Segundo o Doutor, que ainda conserva laços familiares no pacato Bairro Sumaré, por ser jornalista e estar subordinado ao sistema que queria a eliminação do Arraial de Canudos e a cabeça do seu líder, muitas passagens foram eufemizadas. Outra questão que creio será muito discutida é a afirmação de que membros da igreja se infiltraram entre os fervorosos sertanejos para facilitar o ataque  do exército no meio do austero sertão da Bahia, que os seguidores do beato conheciam muito bem, para caírem em algumas emboscadas, como conta Euclides.  

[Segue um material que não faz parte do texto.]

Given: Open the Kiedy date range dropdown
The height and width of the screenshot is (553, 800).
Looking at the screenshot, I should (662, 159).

Comecei a conhecer seus textos de forte apelo social no ano de 1998, no jornal Candangos, da capital federal, muito elogiado pelo amigo poeta e filósofo professor Wagner Rocha, onde o professor de História Universal da UnB na época, falava sobre a trajetória de Antônio Dó, o justiceiro das barrancas do São Francisco, que fora comparado a Lampião, fato que com muito embasamento neste artigo, Luciano desmente e faz um fantástico paralelo entre as duas situações.



Em outra oportunidade o li no jornal Estado de Minas, desta feita sobre outro herói do sertão, de nome Saluzinho. Autor também do livro sobre a Guerra do Contestado com o título Peludos e Pelados, chumbo e fé onde fala sobre a postura truculenta  do governador da época, Vidal Ramos de Santa Catarina, no  ano de 1912, que considerava perigoso para o poder local o ajuntamento de sertanejos pobres em torno da figura do curandeiro José Maria, que pregava entre outras coisas a posse das terras que grileiros, a mando do latifúndio, tomavam e expulsavam os pequenos posseiros.

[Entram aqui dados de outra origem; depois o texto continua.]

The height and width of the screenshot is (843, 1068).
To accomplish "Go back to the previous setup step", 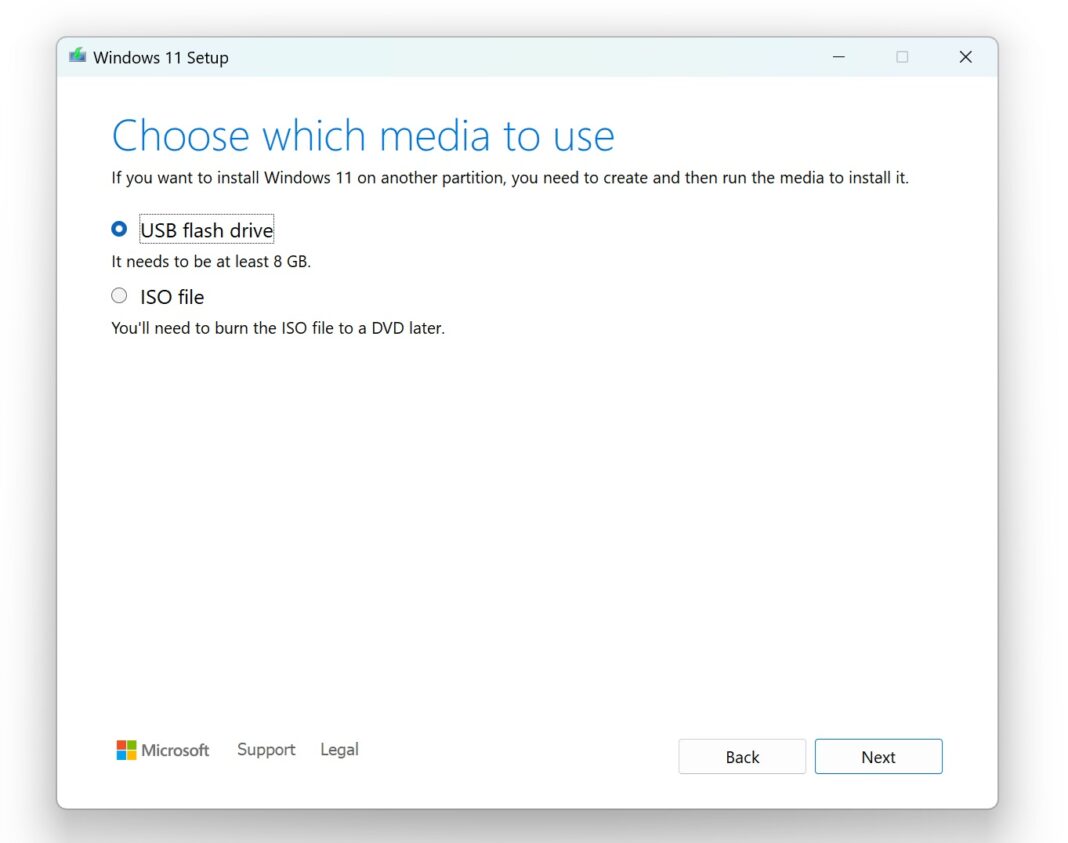I will tap(742, 756).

O livro explicita, escancara fatos que nos foram omitidos durante todo esse tempo. Por exemplo, da Coluna de trinta praças do regimento estadual que se dirigiu ao povoado catarinense de Taquaruçu, a mando do coronel Raul Rupp, com a ordem de atirar em quem não obedecesse a ordem de desamotinar. Mas os fiéis ao curandeiro resistiram. Assim começava a Guerra do Contestado que, em quatro anos, matou mais de dez mil pessoas, inclusive após a rendição em massa dos fiéis.



Houve a execução covarde das crianças denominadas As virgens de branco, que conforme  contos reunidos atestados pelas  testemunhas da época recebiam os poderes divinos para comandar o grupo e reacender a guerra em nome da fé.



Assim Montes Claros, que mesmo com tanta violência orquestrada pela droga e a falta de paz interior, ovaciona esse moço. Com residência fixa na Califórnia, quer esquecer o exterior e curtir o descanso na terra que tem gosto de dengo, e nada mais que sentir a chuva de dezembro cair sobre o cheiro de arroz com pequi e a deliciosa carne de sol.